Nach dem Beben in Chile: Verspätete Hilfe für die Opfer
Noch immer kommt Hilfe aus dem Ausland kaum an. Der Nationalstolz der chilenischen Regierung behinderte die Lieferungen.
PORTO ALEGRE taz | Am fünften Tag nach dem Erdbeben in Chile hat sich die Lage im Katastrophengebiet an der Pazifikküste leicht entspannt. Alle Orte seien mittlerweile auf dem Landweg zu erreichen, sagte gestern Infrastrukturminister Sergio Bitar. Auch zu massiven Plünderungen wie in den ersten Tagen kam es wegen der Präsenz von mittlerweile 12.000 Soldaten nicht mehr. Im Großraum Concepción, wo eine Million Menschen leben, verlängerte die Armee die Ausgangssperre auf 18 Stunden bis zwölf Uhr mittags. Wasser und Strom gab es nur in wenigen Bezirken.
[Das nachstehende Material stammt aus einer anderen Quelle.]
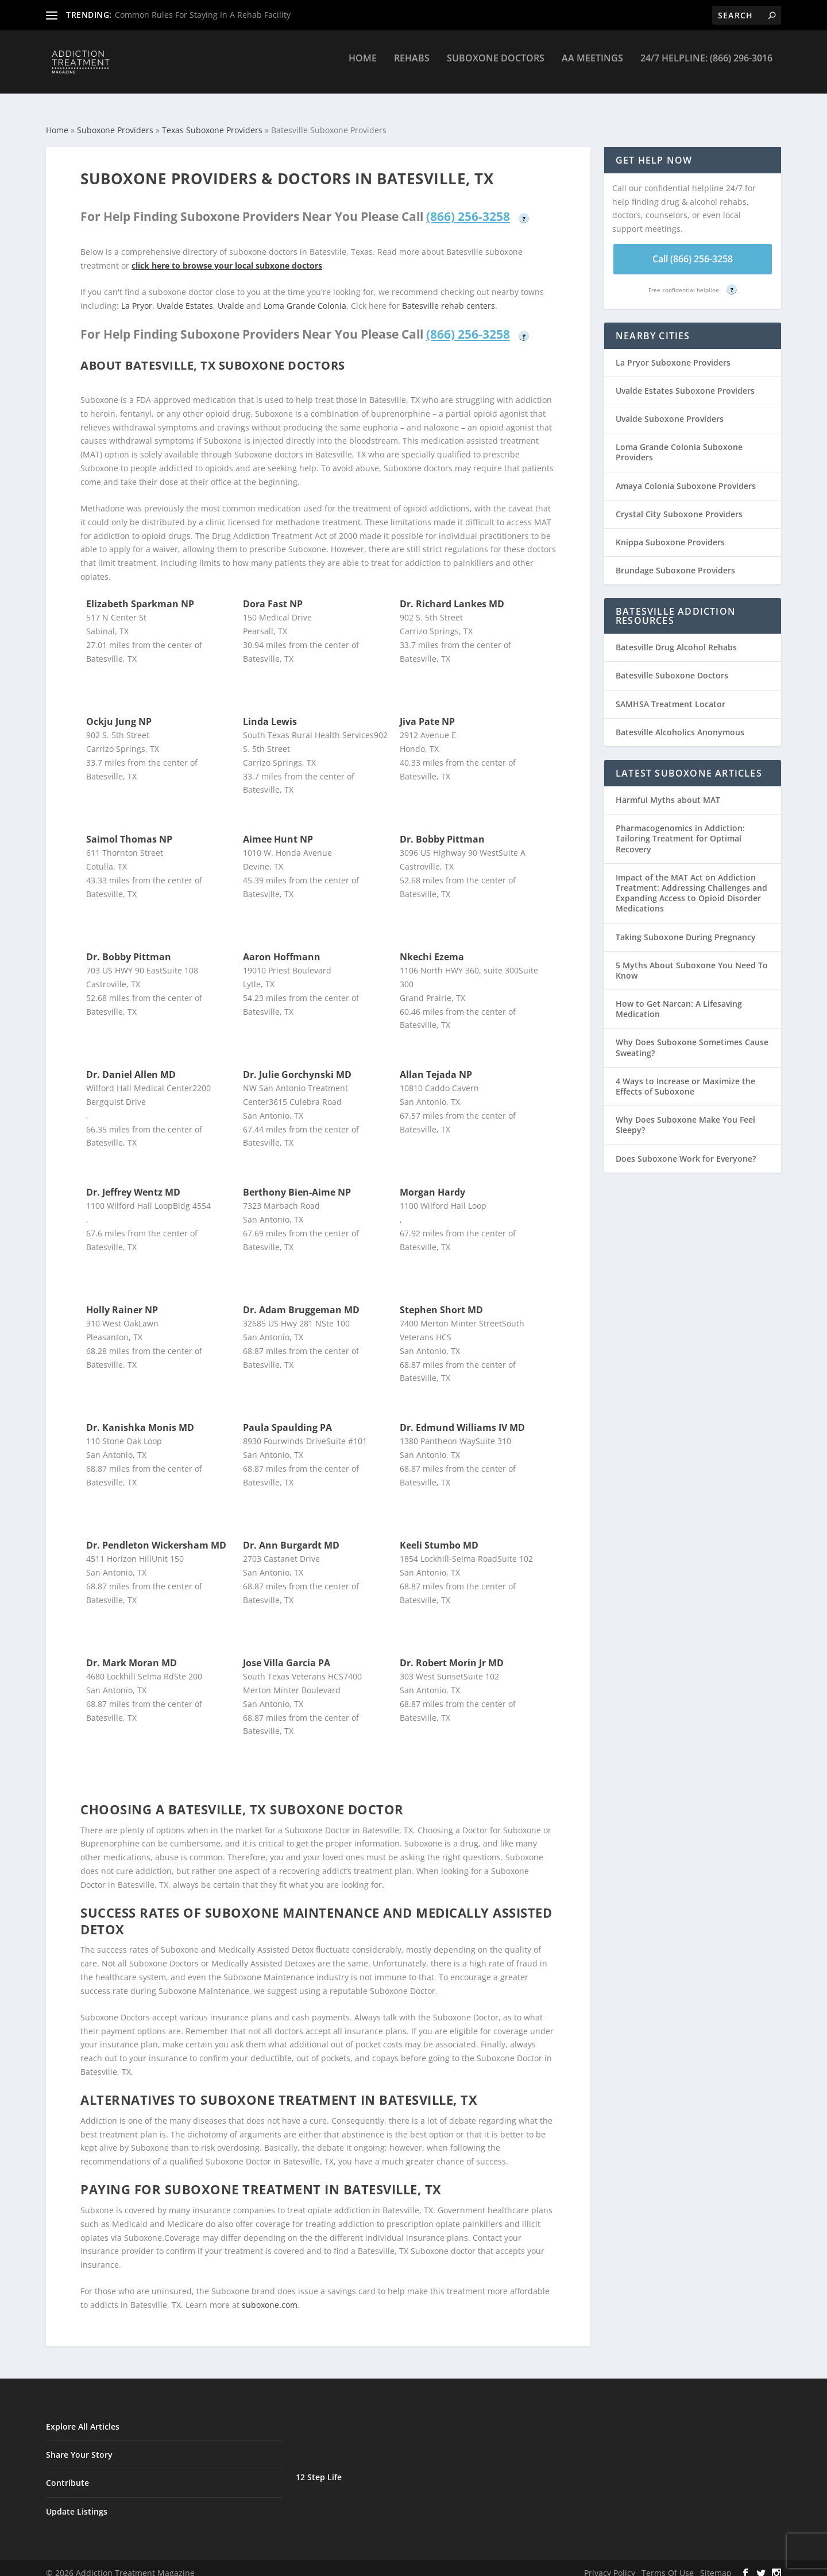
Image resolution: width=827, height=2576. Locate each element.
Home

Die amtlich bestätigte Zahl der Toten lag am Mittwochmorgen bei 799, Hunderte werden immer noch vermisst. Vom stärksten Beben der letzten 50 Jahre sind zwei Millionen Menschen betroffen. Vielerorts trafen erst am Dienstag die ersten Hilfslieferungen ein. "Ich verstehe es nicht", sagte Sandra González aus der Provinzhauptstadt Talca. "Nach Haiti hat unsere Regierung innerhalb von 12 Stunden Hilfsgüter geliefert."
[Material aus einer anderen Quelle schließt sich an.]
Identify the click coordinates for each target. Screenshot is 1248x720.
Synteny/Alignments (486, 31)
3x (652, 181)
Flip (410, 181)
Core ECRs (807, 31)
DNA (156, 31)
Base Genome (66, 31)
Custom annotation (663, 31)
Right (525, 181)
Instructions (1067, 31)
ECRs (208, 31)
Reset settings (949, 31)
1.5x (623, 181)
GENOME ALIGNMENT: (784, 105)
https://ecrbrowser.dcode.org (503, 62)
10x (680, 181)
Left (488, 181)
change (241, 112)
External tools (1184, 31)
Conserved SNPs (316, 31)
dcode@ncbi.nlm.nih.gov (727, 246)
Die erste Hilfe aus dem Ausland, die die Regierung offiziell entgegennahm, waren 62 Satellitentelefone, die US-Außenministerin Hillary Clinton tags darauf im Gepäck hatte - und das, obwohl erste Hilfsangebote aus aller Welt bereits wenige Stunden nach der Katastrophe eingetroffen waren. Etliche Regierungen und die UN wurden mit der Auskunft hingehalten, man müsse erst eine Liste mit den benötigen Gütern ausarbeiten, berichtete die Tageszeitung La Tercera. So habe Israel schon am Samstag Feldlazarette, mobile Brücken und Wasserreinigungsanlagen angeboten, doch die stereotype Antwort habe gelautet: "Alles unter Kontrolle."
Außenminister Mariano Fernández sagte: "Wir sind dankbar für die Angebote, aber wir wollen die Hilfen nicht behindern, die andere Länder wie Haiti nötiger haben." Dennoch lobte die stellvertretende UN-Nothilfekoordinatorin Catherine Bragg am Dienstag die "klare Führung" der Regierung.
Streit gab es auch darüber, ob durch klare Tsunamiwarnungen nicht Hunderte vor den Sturmwellen hätten gerettet werden können, die eine halbe Stunde nach dem Beben der Stärke 8,8 über die Küstenorte hereinbrachen. Die ersten Informationen der Marine seien so ungenau gewesen, dass klare Anweisungen unmöglich gewesen seien, sagte Zivilschutz-Chefin Carmen Fernández. Die Bevölkerung sei nicht ausreichend auf derartige Katastrophen vorbereitet, räumte sie ein, "dafür haben wir keinen Etat."